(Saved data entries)

______

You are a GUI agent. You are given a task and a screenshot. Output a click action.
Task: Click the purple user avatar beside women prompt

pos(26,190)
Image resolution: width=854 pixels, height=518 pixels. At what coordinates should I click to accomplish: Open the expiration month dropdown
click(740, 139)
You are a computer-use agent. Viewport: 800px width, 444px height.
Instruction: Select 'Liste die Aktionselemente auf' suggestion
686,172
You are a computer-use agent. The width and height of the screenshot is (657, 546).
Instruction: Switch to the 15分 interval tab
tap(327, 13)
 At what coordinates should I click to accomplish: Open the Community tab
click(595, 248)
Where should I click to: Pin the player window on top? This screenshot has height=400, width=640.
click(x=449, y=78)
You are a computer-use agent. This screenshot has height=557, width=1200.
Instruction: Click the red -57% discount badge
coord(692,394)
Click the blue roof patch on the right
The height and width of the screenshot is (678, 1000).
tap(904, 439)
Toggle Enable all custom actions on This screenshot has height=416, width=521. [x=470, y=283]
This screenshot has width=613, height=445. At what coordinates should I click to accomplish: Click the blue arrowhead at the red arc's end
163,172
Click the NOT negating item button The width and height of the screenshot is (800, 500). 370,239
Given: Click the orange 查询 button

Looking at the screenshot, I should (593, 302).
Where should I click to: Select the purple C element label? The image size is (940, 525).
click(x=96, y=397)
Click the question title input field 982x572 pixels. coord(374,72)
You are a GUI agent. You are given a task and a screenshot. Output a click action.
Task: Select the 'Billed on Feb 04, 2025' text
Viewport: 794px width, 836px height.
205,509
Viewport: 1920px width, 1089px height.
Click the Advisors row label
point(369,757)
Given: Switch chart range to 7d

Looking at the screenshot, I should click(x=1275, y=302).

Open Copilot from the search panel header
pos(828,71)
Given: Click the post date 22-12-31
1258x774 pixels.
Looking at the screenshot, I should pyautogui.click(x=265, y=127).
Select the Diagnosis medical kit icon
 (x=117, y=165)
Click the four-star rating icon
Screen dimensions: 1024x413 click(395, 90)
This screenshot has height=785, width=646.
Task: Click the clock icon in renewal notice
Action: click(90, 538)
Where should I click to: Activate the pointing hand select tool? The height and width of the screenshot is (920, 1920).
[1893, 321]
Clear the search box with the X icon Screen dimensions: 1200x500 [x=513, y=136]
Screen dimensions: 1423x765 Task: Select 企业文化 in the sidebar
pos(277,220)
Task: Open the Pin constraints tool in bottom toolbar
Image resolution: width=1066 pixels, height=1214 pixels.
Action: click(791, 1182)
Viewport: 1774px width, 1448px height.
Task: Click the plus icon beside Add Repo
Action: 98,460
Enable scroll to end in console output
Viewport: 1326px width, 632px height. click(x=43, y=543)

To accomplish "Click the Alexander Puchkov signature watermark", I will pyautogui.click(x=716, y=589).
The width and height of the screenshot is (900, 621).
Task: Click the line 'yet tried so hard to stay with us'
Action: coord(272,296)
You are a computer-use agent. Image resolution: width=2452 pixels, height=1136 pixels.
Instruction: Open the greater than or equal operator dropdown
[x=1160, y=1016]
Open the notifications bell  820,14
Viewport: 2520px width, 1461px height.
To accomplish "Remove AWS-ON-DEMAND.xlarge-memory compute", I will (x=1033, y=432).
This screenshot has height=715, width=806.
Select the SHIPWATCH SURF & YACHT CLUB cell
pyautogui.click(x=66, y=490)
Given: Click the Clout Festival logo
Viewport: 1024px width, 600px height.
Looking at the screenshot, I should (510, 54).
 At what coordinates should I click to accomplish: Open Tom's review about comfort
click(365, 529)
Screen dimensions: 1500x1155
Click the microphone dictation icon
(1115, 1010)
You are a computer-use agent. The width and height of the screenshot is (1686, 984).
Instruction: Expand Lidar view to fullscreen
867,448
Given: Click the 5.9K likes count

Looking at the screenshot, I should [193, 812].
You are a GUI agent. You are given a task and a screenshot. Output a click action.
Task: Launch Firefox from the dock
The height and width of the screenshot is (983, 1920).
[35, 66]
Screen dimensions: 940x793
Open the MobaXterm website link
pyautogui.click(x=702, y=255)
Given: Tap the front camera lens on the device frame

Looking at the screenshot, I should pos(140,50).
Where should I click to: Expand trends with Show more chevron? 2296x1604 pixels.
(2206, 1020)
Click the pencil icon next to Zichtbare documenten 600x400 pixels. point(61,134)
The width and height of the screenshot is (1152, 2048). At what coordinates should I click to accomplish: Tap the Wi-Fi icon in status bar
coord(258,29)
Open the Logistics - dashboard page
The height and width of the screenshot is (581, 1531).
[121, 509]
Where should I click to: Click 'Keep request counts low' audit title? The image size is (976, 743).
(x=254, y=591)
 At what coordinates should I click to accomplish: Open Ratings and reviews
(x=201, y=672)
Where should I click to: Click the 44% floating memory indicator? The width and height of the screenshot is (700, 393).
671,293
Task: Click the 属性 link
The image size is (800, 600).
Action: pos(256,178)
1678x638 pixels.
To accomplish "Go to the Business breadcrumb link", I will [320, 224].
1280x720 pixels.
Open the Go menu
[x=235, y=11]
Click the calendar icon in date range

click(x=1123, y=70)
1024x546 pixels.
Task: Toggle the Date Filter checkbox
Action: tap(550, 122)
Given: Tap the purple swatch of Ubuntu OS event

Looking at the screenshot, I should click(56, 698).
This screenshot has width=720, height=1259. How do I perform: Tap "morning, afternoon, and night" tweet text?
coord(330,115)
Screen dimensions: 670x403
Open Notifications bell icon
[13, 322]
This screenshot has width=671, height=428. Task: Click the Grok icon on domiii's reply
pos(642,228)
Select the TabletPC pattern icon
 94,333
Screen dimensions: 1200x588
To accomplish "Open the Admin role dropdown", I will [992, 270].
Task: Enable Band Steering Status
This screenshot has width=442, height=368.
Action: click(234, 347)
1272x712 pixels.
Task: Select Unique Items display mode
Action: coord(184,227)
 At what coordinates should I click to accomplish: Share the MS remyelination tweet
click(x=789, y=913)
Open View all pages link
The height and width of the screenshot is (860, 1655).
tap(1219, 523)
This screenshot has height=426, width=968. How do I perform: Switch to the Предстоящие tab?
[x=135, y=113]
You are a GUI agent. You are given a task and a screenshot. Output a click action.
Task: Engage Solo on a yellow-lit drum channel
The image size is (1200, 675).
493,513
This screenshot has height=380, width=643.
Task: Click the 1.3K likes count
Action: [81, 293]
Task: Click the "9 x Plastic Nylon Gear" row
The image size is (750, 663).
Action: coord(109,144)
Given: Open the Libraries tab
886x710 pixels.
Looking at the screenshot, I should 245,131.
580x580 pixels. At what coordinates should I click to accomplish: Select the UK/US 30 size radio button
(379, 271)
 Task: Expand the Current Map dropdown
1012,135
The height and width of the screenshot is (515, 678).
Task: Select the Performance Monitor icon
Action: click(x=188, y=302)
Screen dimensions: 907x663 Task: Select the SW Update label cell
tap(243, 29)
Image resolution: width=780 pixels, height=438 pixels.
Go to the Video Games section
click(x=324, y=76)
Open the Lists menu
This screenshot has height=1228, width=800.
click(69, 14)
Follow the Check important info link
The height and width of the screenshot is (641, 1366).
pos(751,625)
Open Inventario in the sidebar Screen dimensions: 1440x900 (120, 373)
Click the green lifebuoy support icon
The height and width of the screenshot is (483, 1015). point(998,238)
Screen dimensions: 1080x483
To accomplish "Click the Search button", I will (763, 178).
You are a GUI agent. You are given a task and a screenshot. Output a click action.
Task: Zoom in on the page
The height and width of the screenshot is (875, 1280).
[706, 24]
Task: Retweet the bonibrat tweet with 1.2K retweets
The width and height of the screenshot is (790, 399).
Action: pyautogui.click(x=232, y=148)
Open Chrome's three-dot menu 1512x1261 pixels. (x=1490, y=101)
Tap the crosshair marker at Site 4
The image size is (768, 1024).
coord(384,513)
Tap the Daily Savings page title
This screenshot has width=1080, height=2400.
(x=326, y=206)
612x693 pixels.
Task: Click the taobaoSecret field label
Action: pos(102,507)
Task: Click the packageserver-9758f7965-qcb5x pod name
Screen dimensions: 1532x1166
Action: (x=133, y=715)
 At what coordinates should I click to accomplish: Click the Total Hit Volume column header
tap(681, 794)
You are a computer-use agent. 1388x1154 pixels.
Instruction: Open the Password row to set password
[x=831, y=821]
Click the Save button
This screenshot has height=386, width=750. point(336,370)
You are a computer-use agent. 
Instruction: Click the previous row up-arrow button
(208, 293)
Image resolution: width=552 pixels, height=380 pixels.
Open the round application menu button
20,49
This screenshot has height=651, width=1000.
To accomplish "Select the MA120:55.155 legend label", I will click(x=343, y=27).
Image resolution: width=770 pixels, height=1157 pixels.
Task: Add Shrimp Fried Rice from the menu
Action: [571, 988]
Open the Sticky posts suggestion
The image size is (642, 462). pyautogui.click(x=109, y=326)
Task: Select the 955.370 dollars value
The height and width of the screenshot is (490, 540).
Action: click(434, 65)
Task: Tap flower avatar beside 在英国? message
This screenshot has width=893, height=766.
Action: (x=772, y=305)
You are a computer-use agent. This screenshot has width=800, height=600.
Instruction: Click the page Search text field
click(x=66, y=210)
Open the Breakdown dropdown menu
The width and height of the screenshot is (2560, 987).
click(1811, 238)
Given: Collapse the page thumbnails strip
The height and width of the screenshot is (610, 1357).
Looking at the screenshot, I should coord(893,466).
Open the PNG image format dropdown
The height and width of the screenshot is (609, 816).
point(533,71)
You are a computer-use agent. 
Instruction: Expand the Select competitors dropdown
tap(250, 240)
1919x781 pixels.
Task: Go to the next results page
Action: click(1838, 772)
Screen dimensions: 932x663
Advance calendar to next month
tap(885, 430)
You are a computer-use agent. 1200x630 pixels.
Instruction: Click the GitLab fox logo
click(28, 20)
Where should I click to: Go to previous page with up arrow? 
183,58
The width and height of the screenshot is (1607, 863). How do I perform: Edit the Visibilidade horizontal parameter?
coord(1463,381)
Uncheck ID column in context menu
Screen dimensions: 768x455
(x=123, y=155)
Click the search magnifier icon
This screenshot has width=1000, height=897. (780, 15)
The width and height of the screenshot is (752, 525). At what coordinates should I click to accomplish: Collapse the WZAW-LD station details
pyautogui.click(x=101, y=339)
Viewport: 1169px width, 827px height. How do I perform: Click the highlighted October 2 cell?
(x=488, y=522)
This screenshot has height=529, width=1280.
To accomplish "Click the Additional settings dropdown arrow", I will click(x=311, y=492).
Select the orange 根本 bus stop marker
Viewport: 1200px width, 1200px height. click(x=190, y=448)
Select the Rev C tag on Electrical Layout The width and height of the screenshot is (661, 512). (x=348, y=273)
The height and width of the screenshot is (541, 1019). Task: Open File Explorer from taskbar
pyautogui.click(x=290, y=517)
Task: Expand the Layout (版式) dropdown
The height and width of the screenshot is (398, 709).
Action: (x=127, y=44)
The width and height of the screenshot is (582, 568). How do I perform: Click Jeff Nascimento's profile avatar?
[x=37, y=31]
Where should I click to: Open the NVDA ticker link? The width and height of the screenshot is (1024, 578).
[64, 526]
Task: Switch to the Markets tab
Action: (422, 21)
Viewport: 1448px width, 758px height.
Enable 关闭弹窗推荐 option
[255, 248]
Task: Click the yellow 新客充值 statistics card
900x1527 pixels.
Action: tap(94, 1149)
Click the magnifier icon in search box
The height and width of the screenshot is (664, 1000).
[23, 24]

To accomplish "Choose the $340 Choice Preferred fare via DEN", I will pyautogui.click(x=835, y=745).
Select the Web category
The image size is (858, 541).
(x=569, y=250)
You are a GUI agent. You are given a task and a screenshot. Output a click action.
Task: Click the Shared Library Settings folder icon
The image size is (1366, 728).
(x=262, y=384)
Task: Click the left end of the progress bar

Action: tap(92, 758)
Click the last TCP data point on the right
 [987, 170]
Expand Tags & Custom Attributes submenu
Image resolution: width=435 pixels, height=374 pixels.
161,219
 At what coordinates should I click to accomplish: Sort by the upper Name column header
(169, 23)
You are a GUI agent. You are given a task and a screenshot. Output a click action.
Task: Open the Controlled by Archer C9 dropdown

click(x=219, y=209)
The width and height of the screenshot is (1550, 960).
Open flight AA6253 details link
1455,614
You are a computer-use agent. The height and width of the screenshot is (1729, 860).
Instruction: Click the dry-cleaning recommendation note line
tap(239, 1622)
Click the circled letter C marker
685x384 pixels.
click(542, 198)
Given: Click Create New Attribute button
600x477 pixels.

______

> [TO DO]: Copy down every line of the entries containing the word "computer".

> [SOLUTION TO THE EXERCISE]:
You are a computer-use agent. Viewport: 800px width, 444px height.
You are a computer-use agent. The width and height of the screenshot is (657, 546).
You are a computer-use agent. This screenshot has height=557, width=1200.
You are a computer-use agent. Image resolution: width=2452 pixels, height=1136 pixels.
You are a computer-use agent. The width and height of the screenshot is (1686, 984).
You are a computer-use agent. 1388x1154 pixels.
You are a computer-use agent. 
You are a computer-use agent. This screenshot has width=800, height=600.
You are a computer-use agent. 
You are a computer-use agent. 1200x630 pixels.
You are a computer-use agent. The height and width of the screenshot is (1729, 860).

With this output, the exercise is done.